La squadra partirà per l'Umbria questa mattina dopo l'ultimo allenamento in terra barlettana: gli interrogativi di ordine tecnico lasciano però il passo ai silenzi societari. E dire che la parola d'ordine in estate era stata continuità: di uomini, di modulo, di idee (quelle che c'erano) e di "progetto", parola tanto abusata quanto sconfessata dai recenti eventi, che hanno visto sugli scudi le dimissioni del presidente Roberto Tatò, annunciate nel post-partita di Pagani ma validate dal 30 giugno 2014. Con qualche giorno di anticipo, il Barletta ha visto le "streghe", icona della notte di Halloween, aleggiare sugli uffici e il manto erboso di via Vittorio Veneto. I venti sono stati placati dalla buona prestazione vista contro il Perugia, ma il futuro non esclude alcuna versione delle tinte biancorosse.

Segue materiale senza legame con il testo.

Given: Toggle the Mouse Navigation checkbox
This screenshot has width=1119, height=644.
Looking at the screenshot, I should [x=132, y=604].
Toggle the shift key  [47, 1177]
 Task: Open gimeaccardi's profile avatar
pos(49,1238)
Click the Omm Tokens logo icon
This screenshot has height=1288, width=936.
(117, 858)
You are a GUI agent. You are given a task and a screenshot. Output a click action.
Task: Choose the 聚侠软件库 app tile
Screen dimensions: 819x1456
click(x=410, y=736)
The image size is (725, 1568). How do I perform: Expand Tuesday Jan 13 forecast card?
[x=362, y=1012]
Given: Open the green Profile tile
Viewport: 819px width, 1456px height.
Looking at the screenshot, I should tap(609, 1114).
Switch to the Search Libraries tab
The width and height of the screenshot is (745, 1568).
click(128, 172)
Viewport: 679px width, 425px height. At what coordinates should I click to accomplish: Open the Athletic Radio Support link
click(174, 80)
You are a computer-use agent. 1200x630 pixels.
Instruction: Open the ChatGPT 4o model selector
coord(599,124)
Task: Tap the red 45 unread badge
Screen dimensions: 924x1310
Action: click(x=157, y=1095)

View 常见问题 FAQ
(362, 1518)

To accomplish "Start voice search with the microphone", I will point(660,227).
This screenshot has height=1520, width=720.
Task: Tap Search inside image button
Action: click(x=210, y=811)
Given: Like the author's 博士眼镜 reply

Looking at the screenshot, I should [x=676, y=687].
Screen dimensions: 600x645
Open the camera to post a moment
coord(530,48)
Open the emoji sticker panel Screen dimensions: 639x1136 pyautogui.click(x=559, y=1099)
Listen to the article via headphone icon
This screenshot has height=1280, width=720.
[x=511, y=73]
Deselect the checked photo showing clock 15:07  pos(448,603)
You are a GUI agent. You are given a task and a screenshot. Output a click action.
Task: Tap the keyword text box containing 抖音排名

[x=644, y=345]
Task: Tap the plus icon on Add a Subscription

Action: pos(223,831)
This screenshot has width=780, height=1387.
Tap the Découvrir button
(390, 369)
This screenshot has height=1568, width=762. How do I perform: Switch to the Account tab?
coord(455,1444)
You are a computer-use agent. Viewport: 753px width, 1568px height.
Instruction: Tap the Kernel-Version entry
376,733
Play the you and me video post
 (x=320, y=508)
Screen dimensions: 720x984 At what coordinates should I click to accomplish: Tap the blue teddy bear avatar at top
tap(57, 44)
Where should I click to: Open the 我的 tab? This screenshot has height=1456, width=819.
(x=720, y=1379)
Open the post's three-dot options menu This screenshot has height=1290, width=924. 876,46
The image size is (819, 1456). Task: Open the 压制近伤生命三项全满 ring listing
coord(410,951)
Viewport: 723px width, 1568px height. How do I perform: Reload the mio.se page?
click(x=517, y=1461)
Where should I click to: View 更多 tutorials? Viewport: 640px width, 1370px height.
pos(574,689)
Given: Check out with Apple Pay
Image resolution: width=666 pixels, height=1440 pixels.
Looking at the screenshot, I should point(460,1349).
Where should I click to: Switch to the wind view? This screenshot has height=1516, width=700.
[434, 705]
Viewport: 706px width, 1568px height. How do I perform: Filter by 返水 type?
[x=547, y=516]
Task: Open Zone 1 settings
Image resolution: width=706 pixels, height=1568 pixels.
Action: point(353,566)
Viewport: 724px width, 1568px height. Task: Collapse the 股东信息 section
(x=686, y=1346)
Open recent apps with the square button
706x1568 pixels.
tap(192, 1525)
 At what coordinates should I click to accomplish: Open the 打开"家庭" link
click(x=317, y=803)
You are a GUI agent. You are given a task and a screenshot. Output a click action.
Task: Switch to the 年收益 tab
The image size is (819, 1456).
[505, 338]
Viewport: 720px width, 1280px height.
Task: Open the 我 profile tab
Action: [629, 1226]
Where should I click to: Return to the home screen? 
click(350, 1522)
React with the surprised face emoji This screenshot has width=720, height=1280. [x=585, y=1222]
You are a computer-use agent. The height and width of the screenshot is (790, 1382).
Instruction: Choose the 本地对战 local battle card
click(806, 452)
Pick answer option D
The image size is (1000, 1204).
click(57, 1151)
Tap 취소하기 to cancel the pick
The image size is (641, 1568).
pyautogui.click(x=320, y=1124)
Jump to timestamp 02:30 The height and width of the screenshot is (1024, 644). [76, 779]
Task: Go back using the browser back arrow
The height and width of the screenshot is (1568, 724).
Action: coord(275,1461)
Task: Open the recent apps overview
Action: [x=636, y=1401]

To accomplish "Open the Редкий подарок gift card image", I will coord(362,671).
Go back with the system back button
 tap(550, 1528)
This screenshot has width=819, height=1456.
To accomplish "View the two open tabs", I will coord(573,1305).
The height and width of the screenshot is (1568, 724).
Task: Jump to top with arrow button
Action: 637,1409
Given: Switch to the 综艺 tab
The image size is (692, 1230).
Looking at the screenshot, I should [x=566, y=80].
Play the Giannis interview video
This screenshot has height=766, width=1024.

Al momento tutte le ipotesi restano valide: dalla permanenza "responsabilizzata" del dg Gabriele Martino, che dovrebbe duplicarsi più di quanto oggi non cerchi di fare- almeno sulla carta- per rispondere al distacco del numero uno biancorosso, alla separazione tra i due- idea evasa dal direttore, ma comunque non ancora del tutto peregrina- ma in tal caso ci sarebbe da accordarsi sulla buonuscita: di certo c'è che oggi Martino è rimasto solo alla guida del treno che percorreva i binari, oggi non morti ma agonizzanti, del progetto biancorosso. Sembra lontano il 3 settembre 2013, tramonto del mercato estivo, quando l'ex ds della Reggina rispondeva ai dubbi sollevati sull'organico biancorosso spiegando che "questa squadra deve puntare al nono posto. Il Barletta ha degli obiettivi e non sono cambiati oggi". Per ora il Barletta guarda verso l'alto e trova 15 delle 17 squadre del girone. Questo in società lo sanno, servono idee chiare e leadership per risalire la china, pena un'annata di oblìo.

Dopo la breve quanto mordace lettera di dimissioni, annunciate ma procrastinate a fine stagione "garantendo il regolare svolgimento dell'annata", in tanti- a partire dai 1049 abbonati- all'ombra di Eraclio si chiedono che fine abbia fatto il presidente Roberto Tatò, lo stesso vulcanico presidente che ha guidato in maniera energica il team fino a giugno scorso: è davvero finita la passione di Tatò? Quali sono le ragioni del distacco? Che ne sarà del Barletta Calcio nella prossima estate? E' lecito lasciare un ruolo, ma lo è altrettanto non lasciare punti di domanda quando lo si fa: intanto, nei prossimi giorni non è da escludere che il patron del Barletta si esprima in conferenza o attraverso un comunicato ufficiale. Nel dubbio, si va a Gubbio. Sperando di trovare almeno il primo sorriso sul campo.